Question 13: Recently, two retired Army officers, Adil Raja and Haider Mehdi were court martialed in Pakistan. Now as they are considered as accused, what is Foreign Office doing to bring them back? (Ghazala Noreen, Suno TV)
Answer: I would like to share with you that mutual legal assistance and extradition cases are the domain of the Ministry of Interior, which directly communicates with partners in foreign countries. So, if you would direct your question to the Ministry of Interior perhaps you would have a more satisfactory answer.
Question 14: It has been reported in yesterday’s news, Pakistan has imposed a ban on import of wheat from some seven or eight countries, including India and Israel. Does it mean that Israel was earlier allowed to export wheat to Pakistan and is there any direct relations between the two countries? (Ihsan ul Haq, APP)
Answer: No, absolutely not. And we have no diplomatic ties with Israel and we do not have trade relations with Israel. Similarly with India our trade relations with India remains suspended at this point.
Question 15: The US Justice Department has announced charges against a man accused of orchestrating for the Indian government an attempted assassination of a Sikh leader in the US. How does Pakistan view the development? (Mudassar Chaudhary, The Destination)

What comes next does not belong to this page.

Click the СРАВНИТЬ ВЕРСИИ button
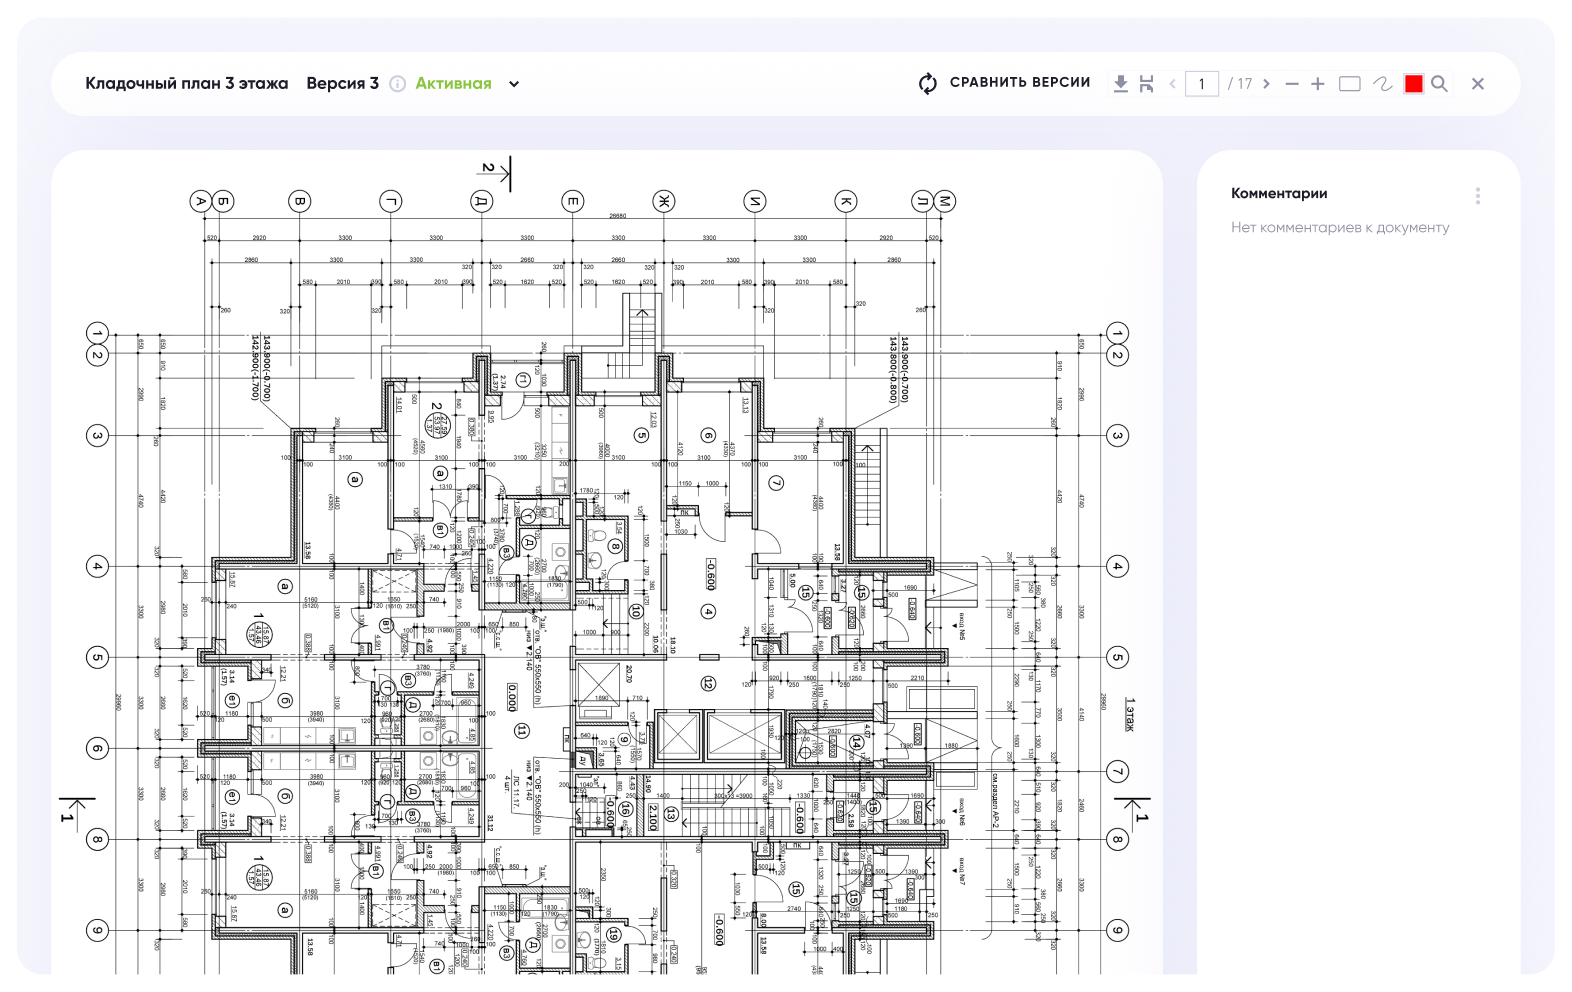 pyautogui.click(x=1019, y=83)
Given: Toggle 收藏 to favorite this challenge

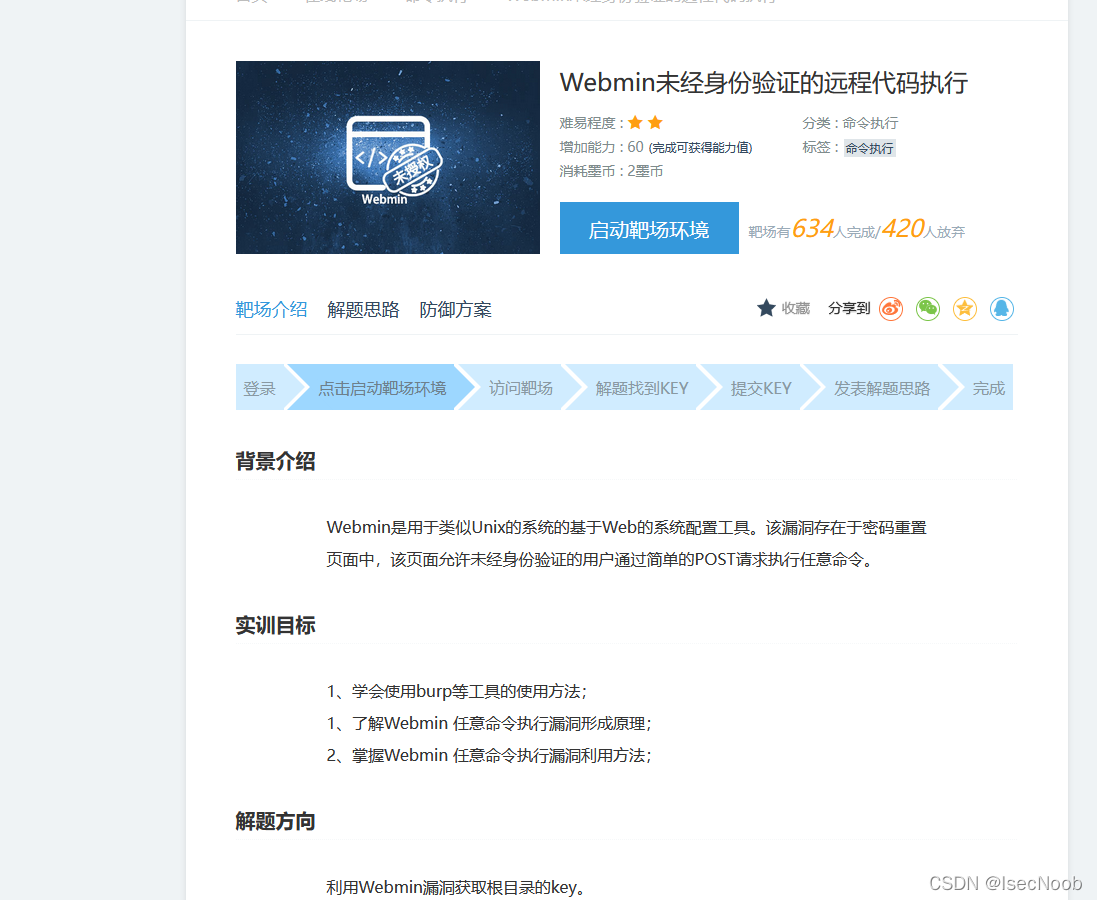Looking at the screenshot, I should coord(795,308).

Answer: These revelations released by the US authorities are the latest in a series of such reports that confirm the existence of a global network of Indian intelligence that is involved in espionage and extra-territorial killings. This network has been engaged in assassinations and abductions in South Asia for decades and Pakistan has remained a target of India’s state sponsored terrorism, subversion and espionage. We have been inviting international attention to these activities of Indian intelligence services. Last year, Pakistan released a dossier with credible information on Indian involvement in the Lahore attack. We condemn these acts and believe that India’s irresponsible and reckless conduct is a clear violation of international law and the UN principle of state sovereignty.